Professor Lisa Jardine sounded tired. Contributing to a BBC Radio 4 Analysis programme on 26 October, the chair of the UK's Human Fertilisation and Embryology Authority (HFEA) declared that she was 'positively nostalgic' for secrecy and discretion.
The programme was a thought-provoking look at the issue of secrecy, the state and the public, and highlighted relationships between the media and the state, employees and their bosses, and civil servants and society. Amongst themes of whistle blowing, government transparency and public trust, the relevance of semen donation was not immediately apparent, but another contributor, educational psychologist Max von Manen pointed out that secrets are relational, they are between people and kept from people. So it might follow that keeping the fact of donor insemination (DI) and the identity of the donor secret from donor-conceived people treats them as if they are not in a relationship with their parents precisely because the relational aspect of anonymity is not understood.
What appeared to be preoccupying Professor Jardine was not that keeping secrets is necessarily a proper thing to do (she is after all, an historian) but that it might be the best thing to do for the women from certain faith communities where knowledge that donor sperm was used to create a child 'brings total shame on the woman, is adultery'. We have been here before. It took nearly fifty years for the practice of semen donation and insemination in the UK to be regulated because the subject was viewed as morally dubious, a threat to marriage, provocation of adulterous feelings between male donors and female recipients, and stigmatising for everyone involved. The best thing was to pretend that it never happened. The root of these beliefs in society's attitude to male infertility coincided with another feature: the conflation of the object being donated with the process. It seemed impossible to separate the gift (or provision) of procreative semen from the method of producing and delivering it. Sexual intercourse spoiling the giving of hope and life.
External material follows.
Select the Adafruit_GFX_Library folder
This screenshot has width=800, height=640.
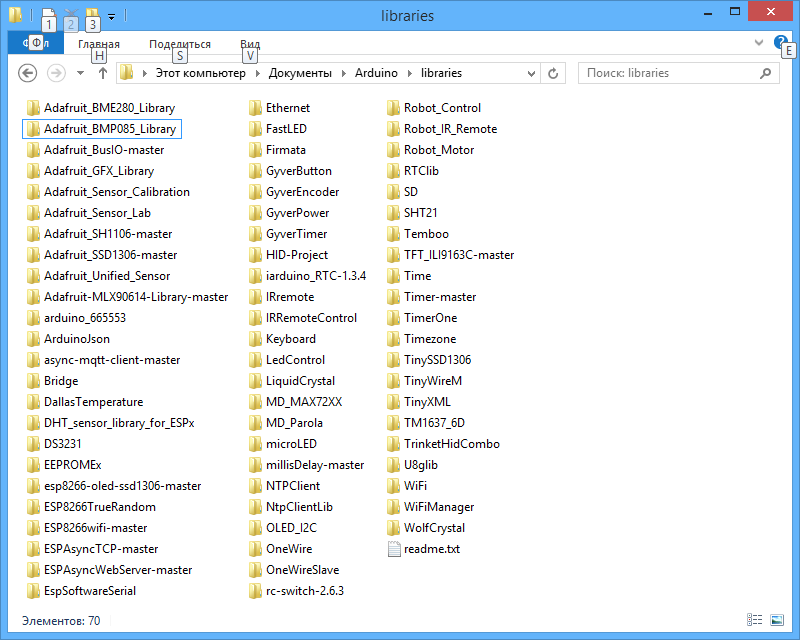[99, 171]
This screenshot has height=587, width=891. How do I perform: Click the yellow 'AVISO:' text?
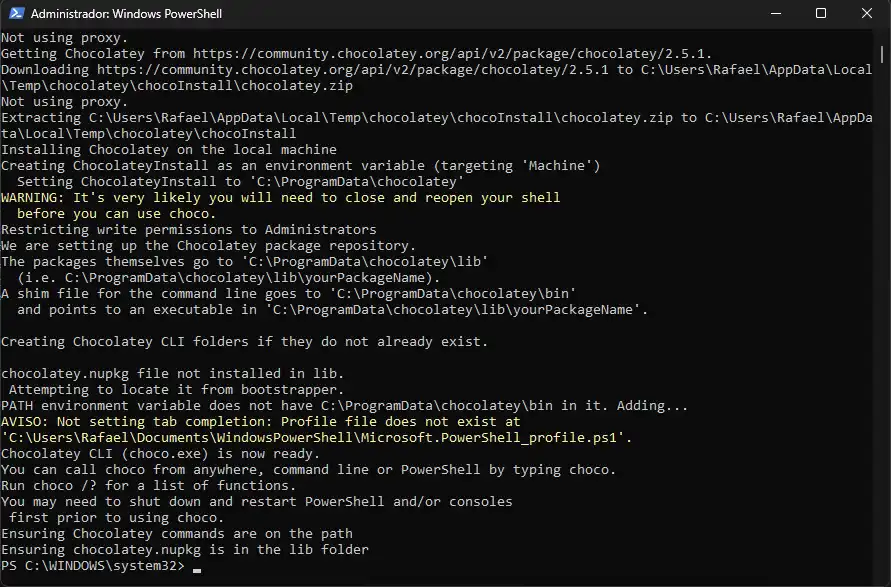25,421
Other societies find this challenging too but have ways to circumvent the problem. Amongst Ultraorthodox Jews, some women undergo IVF so that it is an embryo and not sperm which passes into their bodies (1). In some Muslim societies, a temporary second marriage between a married man and an egg donor is arranged in order to avoid adultery between them (2). Elsewhere, it may not be a problem at all: there are patients in the UK whose first choice of donor would be someone they know and respect already. Research in Sri Lanka found that donation of semen by a man to his brother was seen by locals as perfectly acceptable - it was the western trained doctors who thought the practice 'atavistic' (3).
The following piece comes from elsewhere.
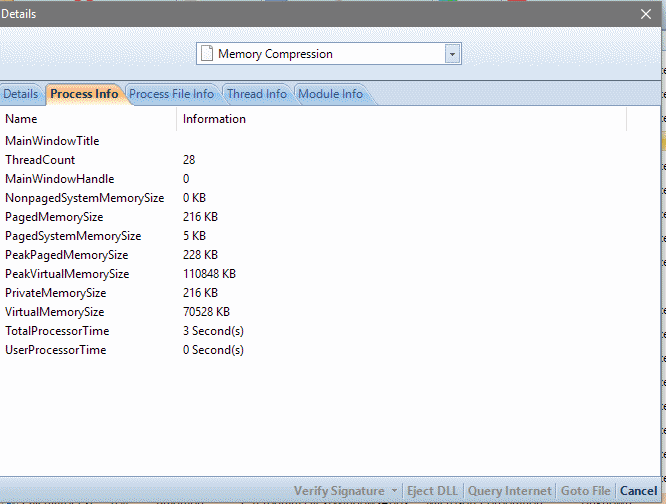The image size is (666, 504).
Task: Select the ThreadCount row
Action: coord(40,160)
Faith groups (and I am a member of one) have a poor, at times appalling, record of abusing childless women. Made to suffer for and keep secret the fertility problems of their menfolk, it is a human rights issue and - according to Professor Jardine - it is right in our midst. Colluding with secrecy is not the answer. We know that keeping these kind of 'toxic' secrets requires the expenditure of emotional energy, damages family relationships and does nothing in the long run to reduce the stigma of infertility and treatment with donor sperm. Indeed any notion that secrets are easily kept was blown right of the water by the Analysis programme. The personal cost of keeping secrets was noted even by whistleblowers. In the field of gamete donation, it has long been known that many parents of donor-conceived children tend to tell other people (4), and my research revealed that semen donors do too - the fact of their having donated was often known to a wide circle of relatives, friends and colleagues (5).
There is no returning to a mythical golden age in which donors donated and patients were inseminated and everyone was told to carry on as if nothing had happened. Obviously if donor insemination is viewed as adultery, then it is unlikely to be worth the emotional cost of undergoing the procedure. Alternatively, we owe it to childless women, under social pressure from their communities to keep gamete donation a secret, to engage in discussions about how to destigmatise infertility and DI. Don't flag now, Professor Jardine, there is much work still to be done.